▶ _Provided passage_:
Another spin of the Globes

Okay, here’s a question. How come Chris Cooper suddenly looks so old, and yet Dick Clark still looks like a special effect from a movie about somebody who has sold his soul to stop aging?

That’s right, it’s head scratching time again. We have lived through another Golden Globes award ceremony. Here is the executive bulletin for those of you who forgot to tune in:

The Clothes: Lara Flynn Boyle Boyle, what were you thinking?! I didn’t think it was possible, but you actually made Bjork’s fashion sense, by comparison, seem sensible and practical.

The Horse Race: There was no break-away winner. Last year the awards showered on A Beautiful Mind proved an accurate harbinger of that movie’s fortunes at the Academy Awards. This year the awards were spread more evenly, but the plurality winner was Chicago, which got two acting awards and one for best musical or comedy film. There was a clump of other films tying for second place. These included The Hours (best drama and one acting award), Gangs of New York (best director and best song), Adaptation (two acting awards) and About Schmidt (best screenplay and one acting award). By the way, when did Martin Scorsese start looking and sounding so much like Woody Allen? Must be a New York thing.

▶ _Data_:
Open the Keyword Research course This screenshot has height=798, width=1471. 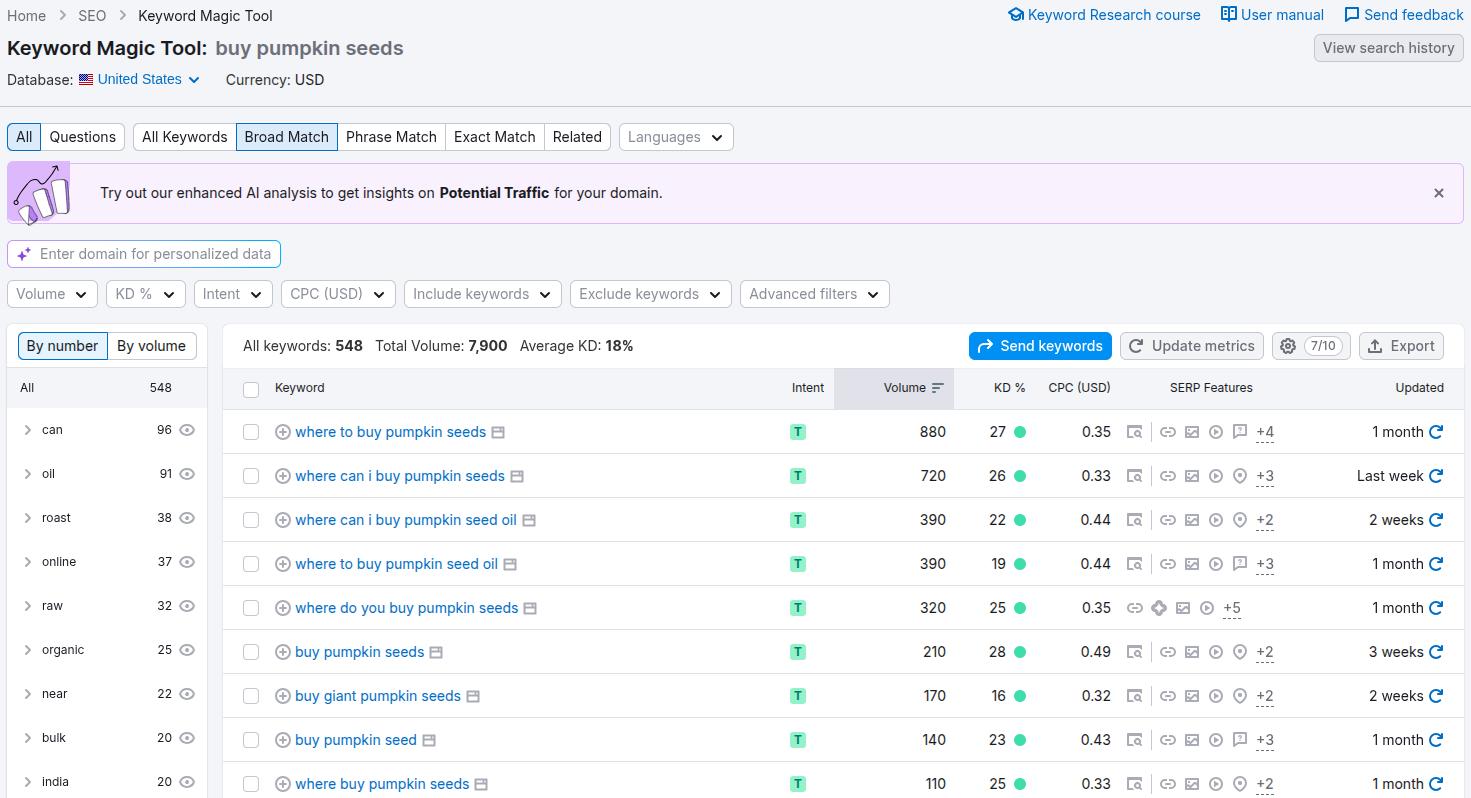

▶ _Aim_:
Rewrite the Golden Globes text from "Another spin of" up to and including "sensible and practical.", swapping "head scratching" for "eyebrow raising".

▶ _Complete answer_:
Another spin of the Globes

Okay, here’s a question. How come Chris Cooper suddenly looks so old, and yet Dick Clark still looks like a special effect from a movie about somebody who has sold his soul to stop aging?

That’s right, it’s eyebrow raising time again. We have lived through another Golden Globes award ceremony. Here is the executive bulletin for those of you who forgot to tune in:

The Clothes: Lara Flynn Boyle Boyle, what were you thinking?! I didn’t think it was possible, but you actually made Bjork’s fashion sense, by comparison, seem sensible and practical.